卒業生からのメッセージ
好きなこと=スポーツ、を仕事にする
山口 剛(2008年3月卒業)
皆さんは好きなことを仕事にしたいと思いませんか。
好きなことを仕事にすると好きではなくなってしまうから好きな事は仕事にしない方がいいと思うかもしれません。確かにスポーツビジネスに関わる場合、ファンと同じ感覚で仕事に携わるのは難しいと思います。当然自チームを応援する必要はありますが、ファンのように試合を見ることはほとんどなくなります。

新たな環境で自己研鑽に励む筆者
それでも私は好きなこと、つまりスポーツを仕事にしたいと思います。何故ならスポーツは映画や音楽以上に感動を与えるコンテンツであると考えているからです。例えば2002年に行われた日韓共催ワールドカップ、これほどまで日本国民が注目し熱狂したものがあったでしょうか。スポーツには人の心を動かす力があると思います。

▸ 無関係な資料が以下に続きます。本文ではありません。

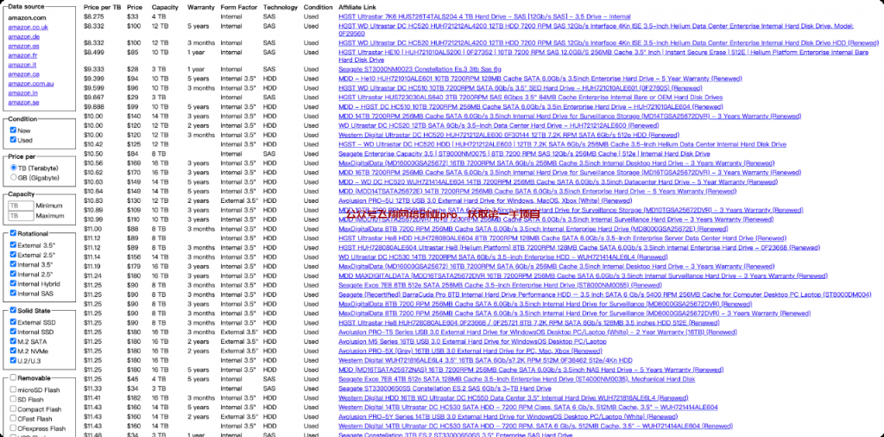
Task: Switch data source to amazon.co.uk
Action: click(x=28, y=27)
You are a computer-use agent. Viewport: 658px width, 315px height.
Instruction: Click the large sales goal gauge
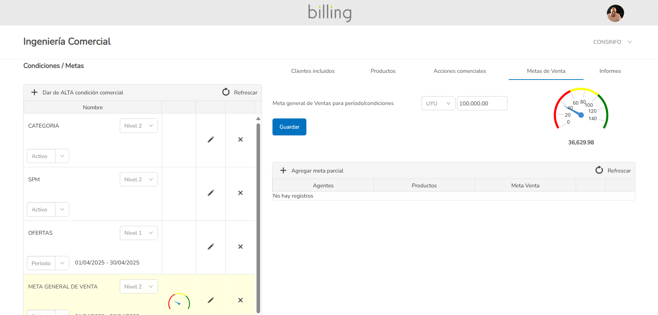point(581,110)
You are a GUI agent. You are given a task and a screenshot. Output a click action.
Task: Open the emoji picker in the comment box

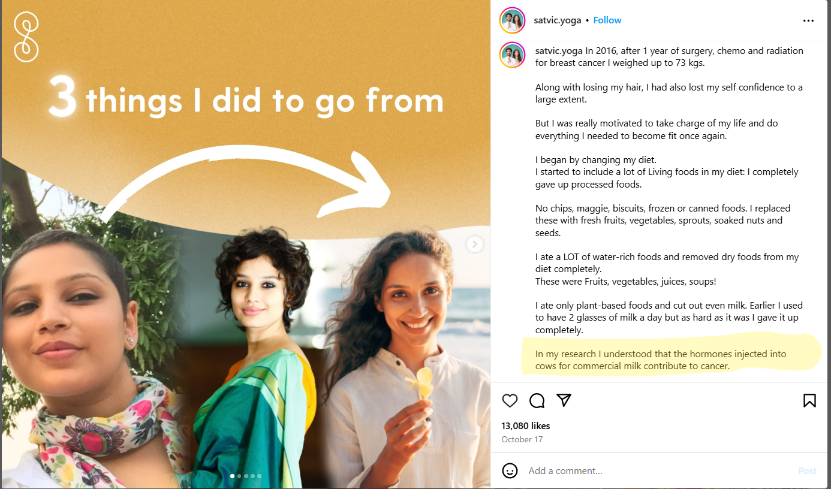pyautogui.click(x=510, y=471)
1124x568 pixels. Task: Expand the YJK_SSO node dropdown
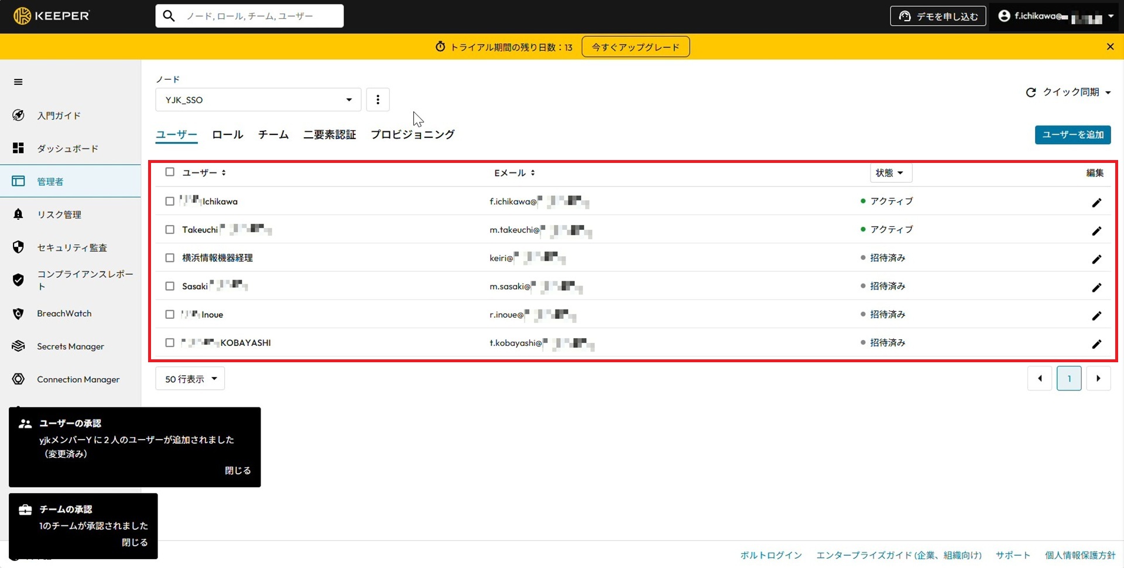tap(258, 100)
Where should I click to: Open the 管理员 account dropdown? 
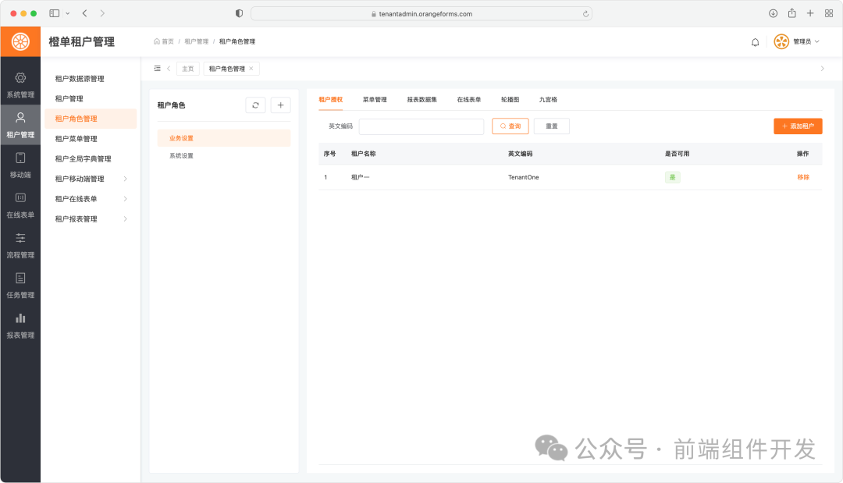point(797,41)
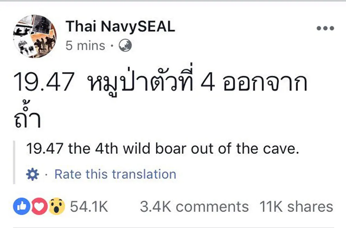Open the Thai NavySEAL page name
Viewport: 346px width, 228px height.
point(120,26)
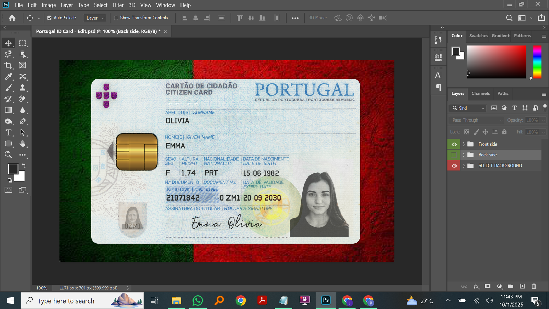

ただ、残念なことにプロスポーツチームに就職したいと思う学生の数と実際に採用に至る学生の数は大きなギャップが生じていると思います。プロスポーツチームは新卒よりも即戦力となる人材を求めているからです。将来的にはスポーツビジネスには大きな可能性がありますが、現状はそれほど大きな事業規模ではありません。プロスポーツ選手の高額な年俸や、高い露出度の割りに事業規模は一中小企業程度なのです。
中には新卒のうちからプロスポーツの現場で働きたいと思う方もいるかもしれません。でも現実の社会は成果主義です。近年スポーツがビジネスとして認知されるようになり、優秀な人材がスポーツ界に移ってくるケースが増えています。そうなった時に経験豊富な彼らと同様の成果を出すのは非常に困難です。だからこそまずは、個人の力を身につけることが必要だと考えています。

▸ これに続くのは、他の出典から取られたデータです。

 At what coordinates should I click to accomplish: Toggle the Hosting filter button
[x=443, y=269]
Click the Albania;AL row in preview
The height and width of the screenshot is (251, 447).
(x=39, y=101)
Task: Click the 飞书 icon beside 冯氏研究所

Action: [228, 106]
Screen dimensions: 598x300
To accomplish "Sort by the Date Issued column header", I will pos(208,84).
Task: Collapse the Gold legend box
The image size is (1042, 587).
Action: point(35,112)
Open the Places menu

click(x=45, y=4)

そのような思いから、スポーツビジネスという観点だけでなく、自分自身の成長という視点から就職活動を行いました。そして現在、私はプロスポーツを単体の事業として扱う楽天株式会社に勤めています。
前述したとおり、プロスポーツチームは新卒よりも即戦力となる人材を求めているのが現状です。それでも、いや、だからこそ、大学でスポーツビジネスを学ぶことには大きな価値があると思います。何より学生のうちからスポーツをビジネスとして意識することができる点が大きいのではないでしょうか。スポーツは世間の注目度が高く無意識のうちでは娯楽としてみてしまう傾向があります。スポーツビジネスを学び収益モデル、オペレーション等を意識してスポーツを見ることで新しい視点を若いうちから手にすることができる。これがスポーツ科学部最大の魅力だと思います。

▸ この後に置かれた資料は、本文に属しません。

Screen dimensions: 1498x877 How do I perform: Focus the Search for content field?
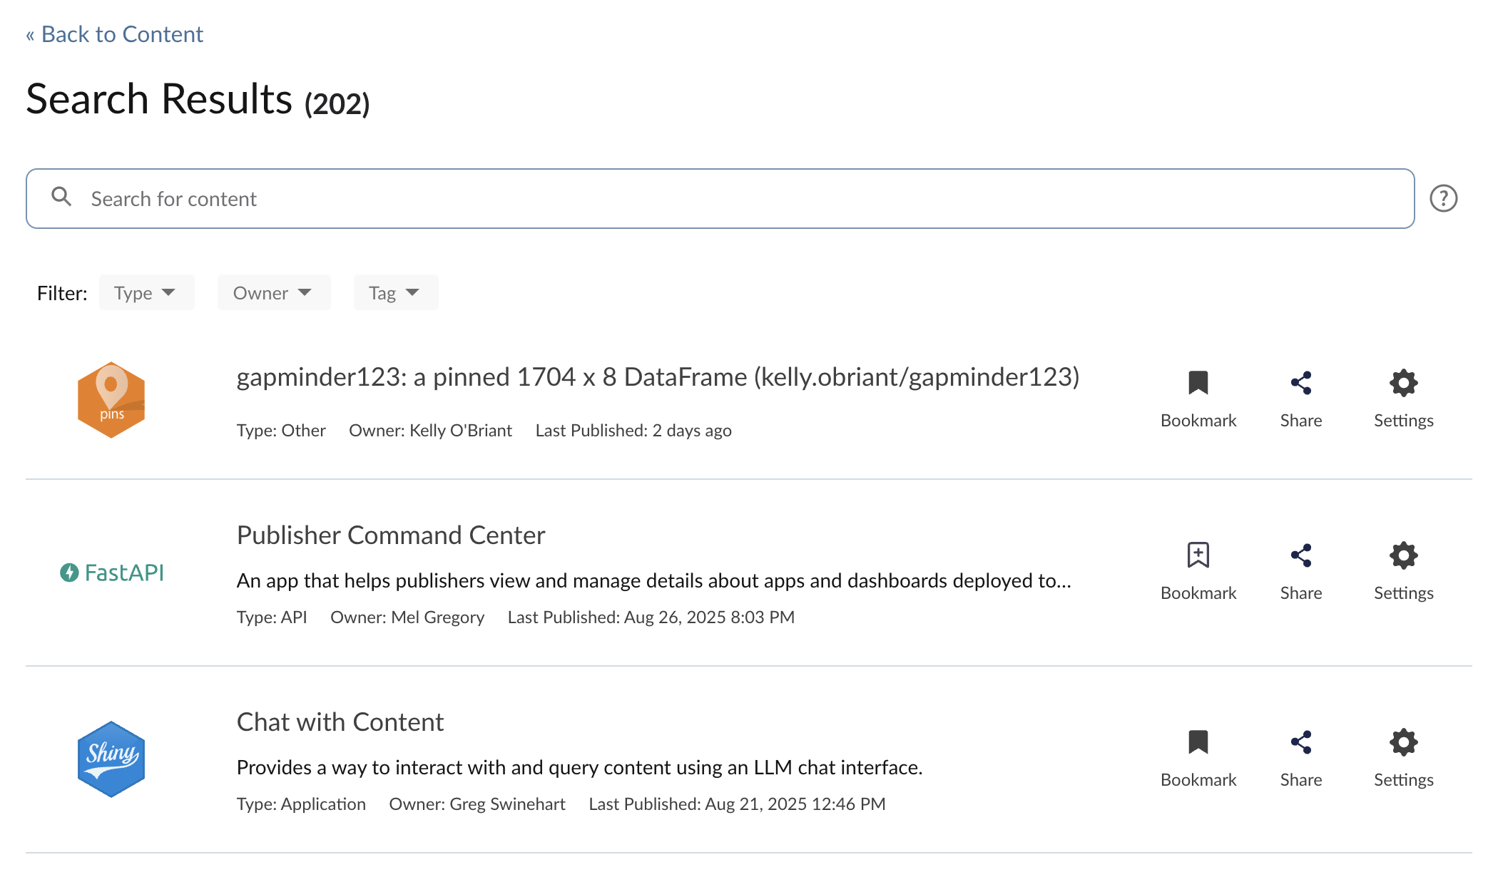720,199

例えば、先日、私は東北楽天ゴールデンイーグルスの本拠地である仙台で野球団の研修を行いました。実際に仙台市民の方と話をして、多くの仙台市民に支えられて球団が成り立っているのだと感じました。大げさかもしれませんが、仙台市民の心のよりどころになっているのではないでしょうか。イーグルスのジャンパーを着て町を歩いていると多くの方から温かい声をいただきました。スポーツチームが地域に密着し、地域の住民から愛されていると感じた瞬間です。実際の現場に出て、肌で感じた地域密着は心温まるものでした。教室の中だけでは得ることのできない感覚でした。
ただ、このように感じることができたのも、私が4年間スポーツビジネスを学んでいたからだと思います。理論をしっかり学んだうえで、仙台に訪問したから感じ取ることができました。
学生時代、「トップスポーツビジネスの最前線」という授業の中で楽天株式会社の三木谷浩史社長がゲストスピーカーでいらっしゃったことがあります。当時は将来自分が社長と呼ぶ人だとは思ってもいませんでした。三木谷社長から楽天イーグルスの生い立ち、スタジアムビジネス等の話をしていただき、イーグルスが初年度から黒字化を達成した秘訣を知ることができました。このようなバックグラウンドを学生時代に学んでいたからこそ、仙台の人とも分け隔てなく話をできたのだと思います。
好きなことを仕事にするためには、客観的な視点も必要になってくるはずです。スポーツビジネスを学び日本のスポーツビジネス界を一緒になって変えていきましょう。
山口 剛(やまぐち・つよし)
東京都出身。埼玉県立川越高校出身。2008年3月スポーツ科学部を卒業。在学中はスポーツビジネスコースおよび作野誠一ゼミに在籍し、株式会社北海道日本ハムファイターズで1年間インターンシップを経験する。2008年に楽天株式会社に入社。将来の夢はプロスポーツを通じて社会を元気をエンパワーメントすること。